K.T. talked about life back in the day when he was a sexton for the church built on land given by his mother’s family and named in her honor. Ken “kept the fire, swept the church and rang the bell.” “My dad ran his store, farmed, had a blacksmith shop where he shod horses, sharpened plows, and he drove around the county in his buggy selling lightning rods.” And buying and selling real estate. He was a natural, buying 100 acres, selling the timber off to pay for it and then selling the property to somebody looking for a homesite. “Dad would cut cordwood, sell it to the Florence Mill or Frog Level gin for $3 a cord. He’d cut oak trees into lengths with a cross-cut saw, take them to Pearl Champion at the crossing, where Murray’s is now, and get 25 cents apiece for them.”
Back before the state of Georgia was called the “Peach State,” K.T.’s dad raised Elberta peaches and would “ship them in crates to sell in Georgia.” His dad was quite the entrepreneur. He would listen in on their four-party telephone line to find out what the competition “was selling eggs for so he’d know how much to charge at his store.”
“Once a week, he’d go to the ice plant in Spindale, get a 300 pound block of ice for $1, break it in two and take it home. He had his own ice tongs, and he’d put it in the ice box, put papers over it so the air wouldn’t melt the ice when he opened the box. It’d keep for a week.” This article mentioned that the McDonalds were “well-to-do” but lived with the frugal attitude born of experience that emphasized everything was saved, darned, patched, or re-used.
“Like most rural families, we raised most everything we ate, except things like sugar, salt, flavoring, coffee.” And they bought from the travelling salesmen from Watkins, which incidentally is from Winona, MN. (I saw their headquarters in 2014 when I was visiting my old stomping grounds.) There were also travelling salesmen from Fuller Brush in the NC area, and Singer sent around travelling sewing machine repairmen. No malls to attract the masses.

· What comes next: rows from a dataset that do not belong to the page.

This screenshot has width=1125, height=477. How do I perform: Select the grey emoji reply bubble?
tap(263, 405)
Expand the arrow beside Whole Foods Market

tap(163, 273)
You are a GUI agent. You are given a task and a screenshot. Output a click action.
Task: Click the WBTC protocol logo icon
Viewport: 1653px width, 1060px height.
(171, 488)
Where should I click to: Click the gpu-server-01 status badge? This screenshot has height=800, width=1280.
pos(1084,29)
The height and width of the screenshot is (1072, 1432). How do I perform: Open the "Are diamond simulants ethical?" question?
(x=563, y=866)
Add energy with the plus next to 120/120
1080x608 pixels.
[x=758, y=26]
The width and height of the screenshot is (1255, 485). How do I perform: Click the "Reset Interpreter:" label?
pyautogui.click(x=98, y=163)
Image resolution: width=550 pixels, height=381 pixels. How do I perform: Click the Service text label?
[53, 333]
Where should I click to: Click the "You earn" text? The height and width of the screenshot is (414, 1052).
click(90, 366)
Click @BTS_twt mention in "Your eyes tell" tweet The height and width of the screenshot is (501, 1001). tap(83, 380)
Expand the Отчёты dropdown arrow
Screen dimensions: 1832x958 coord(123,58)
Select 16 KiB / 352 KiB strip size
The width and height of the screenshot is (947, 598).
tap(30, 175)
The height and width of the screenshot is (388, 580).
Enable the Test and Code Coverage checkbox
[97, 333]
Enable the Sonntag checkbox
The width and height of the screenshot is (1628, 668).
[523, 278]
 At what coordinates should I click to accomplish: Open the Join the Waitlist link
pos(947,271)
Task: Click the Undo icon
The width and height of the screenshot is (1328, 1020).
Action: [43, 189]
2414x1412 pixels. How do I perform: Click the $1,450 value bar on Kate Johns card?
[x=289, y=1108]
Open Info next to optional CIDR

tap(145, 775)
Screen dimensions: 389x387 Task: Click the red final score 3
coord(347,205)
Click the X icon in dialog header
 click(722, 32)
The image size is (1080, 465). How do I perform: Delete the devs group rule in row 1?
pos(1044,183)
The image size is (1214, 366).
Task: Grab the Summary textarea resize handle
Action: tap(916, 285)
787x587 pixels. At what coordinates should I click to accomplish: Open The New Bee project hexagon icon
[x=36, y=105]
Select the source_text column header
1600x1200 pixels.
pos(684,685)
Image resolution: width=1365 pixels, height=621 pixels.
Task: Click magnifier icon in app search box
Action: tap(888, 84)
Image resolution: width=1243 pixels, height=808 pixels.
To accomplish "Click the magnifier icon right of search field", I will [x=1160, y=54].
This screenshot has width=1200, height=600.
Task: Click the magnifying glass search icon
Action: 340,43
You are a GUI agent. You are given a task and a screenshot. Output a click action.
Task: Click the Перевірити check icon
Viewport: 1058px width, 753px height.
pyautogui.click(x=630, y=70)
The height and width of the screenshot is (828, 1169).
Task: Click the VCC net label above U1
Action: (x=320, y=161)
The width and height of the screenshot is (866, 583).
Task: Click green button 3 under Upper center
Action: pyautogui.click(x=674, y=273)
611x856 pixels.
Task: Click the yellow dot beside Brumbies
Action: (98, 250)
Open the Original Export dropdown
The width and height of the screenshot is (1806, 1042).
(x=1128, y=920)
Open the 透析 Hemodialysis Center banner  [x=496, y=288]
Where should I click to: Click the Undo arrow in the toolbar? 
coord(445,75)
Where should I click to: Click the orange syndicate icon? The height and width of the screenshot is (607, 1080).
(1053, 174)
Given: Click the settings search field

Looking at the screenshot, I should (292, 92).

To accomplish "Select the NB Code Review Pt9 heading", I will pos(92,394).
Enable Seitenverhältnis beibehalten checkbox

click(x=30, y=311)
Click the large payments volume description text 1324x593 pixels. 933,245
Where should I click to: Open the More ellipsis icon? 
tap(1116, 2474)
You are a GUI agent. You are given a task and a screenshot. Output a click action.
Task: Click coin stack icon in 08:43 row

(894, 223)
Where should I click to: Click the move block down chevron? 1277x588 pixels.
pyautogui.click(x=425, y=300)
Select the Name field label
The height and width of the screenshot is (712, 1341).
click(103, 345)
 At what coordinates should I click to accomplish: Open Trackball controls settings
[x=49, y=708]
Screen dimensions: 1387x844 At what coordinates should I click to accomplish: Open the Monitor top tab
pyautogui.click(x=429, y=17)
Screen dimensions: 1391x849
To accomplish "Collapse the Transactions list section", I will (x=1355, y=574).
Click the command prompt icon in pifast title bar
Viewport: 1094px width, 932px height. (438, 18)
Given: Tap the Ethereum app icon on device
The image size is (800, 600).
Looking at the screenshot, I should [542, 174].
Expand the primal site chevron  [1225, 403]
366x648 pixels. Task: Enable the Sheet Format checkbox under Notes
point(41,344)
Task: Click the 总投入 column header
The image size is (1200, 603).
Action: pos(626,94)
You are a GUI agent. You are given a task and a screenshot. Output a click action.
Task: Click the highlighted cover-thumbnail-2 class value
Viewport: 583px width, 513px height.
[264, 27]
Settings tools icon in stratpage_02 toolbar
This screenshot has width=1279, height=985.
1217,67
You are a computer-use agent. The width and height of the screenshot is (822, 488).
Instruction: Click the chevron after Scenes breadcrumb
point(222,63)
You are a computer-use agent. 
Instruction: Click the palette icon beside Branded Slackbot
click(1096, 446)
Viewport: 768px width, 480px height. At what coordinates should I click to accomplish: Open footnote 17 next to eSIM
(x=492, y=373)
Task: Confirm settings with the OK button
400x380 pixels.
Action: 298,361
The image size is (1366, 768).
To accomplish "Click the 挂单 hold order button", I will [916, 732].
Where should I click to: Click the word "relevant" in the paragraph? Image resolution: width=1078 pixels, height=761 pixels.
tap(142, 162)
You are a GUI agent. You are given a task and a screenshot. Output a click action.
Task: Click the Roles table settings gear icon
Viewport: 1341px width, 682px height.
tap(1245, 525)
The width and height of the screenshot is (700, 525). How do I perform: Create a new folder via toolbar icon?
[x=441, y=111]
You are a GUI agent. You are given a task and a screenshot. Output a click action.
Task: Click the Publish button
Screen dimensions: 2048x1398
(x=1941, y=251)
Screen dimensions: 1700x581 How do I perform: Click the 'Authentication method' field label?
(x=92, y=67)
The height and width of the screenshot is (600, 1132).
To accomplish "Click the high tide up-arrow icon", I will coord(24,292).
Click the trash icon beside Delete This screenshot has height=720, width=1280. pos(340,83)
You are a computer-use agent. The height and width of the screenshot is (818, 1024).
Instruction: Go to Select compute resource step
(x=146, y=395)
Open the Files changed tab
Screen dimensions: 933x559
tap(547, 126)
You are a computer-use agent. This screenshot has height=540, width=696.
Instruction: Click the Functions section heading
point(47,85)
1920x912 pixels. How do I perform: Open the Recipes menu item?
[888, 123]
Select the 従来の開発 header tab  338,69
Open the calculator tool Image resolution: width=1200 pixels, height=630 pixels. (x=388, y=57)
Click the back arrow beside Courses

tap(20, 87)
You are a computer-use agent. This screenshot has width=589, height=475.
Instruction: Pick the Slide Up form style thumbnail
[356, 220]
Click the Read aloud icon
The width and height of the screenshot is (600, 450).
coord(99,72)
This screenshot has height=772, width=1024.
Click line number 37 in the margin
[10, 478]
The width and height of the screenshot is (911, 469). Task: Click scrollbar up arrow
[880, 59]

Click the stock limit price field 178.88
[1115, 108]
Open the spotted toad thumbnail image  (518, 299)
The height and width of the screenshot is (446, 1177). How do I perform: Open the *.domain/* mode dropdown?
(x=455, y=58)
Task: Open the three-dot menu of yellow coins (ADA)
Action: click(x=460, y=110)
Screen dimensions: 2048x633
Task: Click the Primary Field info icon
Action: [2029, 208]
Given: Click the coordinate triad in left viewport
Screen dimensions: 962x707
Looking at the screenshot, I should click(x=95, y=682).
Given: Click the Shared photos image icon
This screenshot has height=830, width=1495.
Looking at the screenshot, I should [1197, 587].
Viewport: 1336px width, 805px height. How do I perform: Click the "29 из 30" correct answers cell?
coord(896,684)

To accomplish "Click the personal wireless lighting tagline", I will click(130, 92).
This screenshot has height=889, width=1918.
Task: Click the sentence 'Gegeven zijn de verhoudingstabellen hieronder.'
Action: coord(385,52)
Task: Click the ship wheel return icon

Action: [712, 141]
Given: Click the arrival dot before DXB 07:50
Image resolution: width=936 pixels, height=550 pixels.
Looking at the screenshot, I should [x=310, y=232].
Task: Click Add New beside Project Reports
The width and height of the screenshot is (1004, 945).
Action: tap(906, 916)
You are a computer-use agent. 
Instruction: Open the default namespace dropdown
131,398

“Cornshuckings were shared with neighbors. Dad would pile the corn up in front of our barn, the men would come and do the shucking and the ladies would cook the meal.” And they’d move on to the next place when it was time. “The threshers would come and thresh the wheat; they’d spend the night in the barn. We slept on straw-ticks, homemade mattresses, made the day after threshing, when we dumped the old straw out of the mattress, washed it and refilled with fresh straw.”
“We didn’t have a key to the house so when Dad bought the first radio, an Atwater Kent, people would come into the house whenever they wanted to and listen to the radio.” “Our first car was a Dort, next was a Studebaker from M.Y. Tate in Rutherfordton. The touring cars were open and it was 1929 before we had our first sedan with glass windows.”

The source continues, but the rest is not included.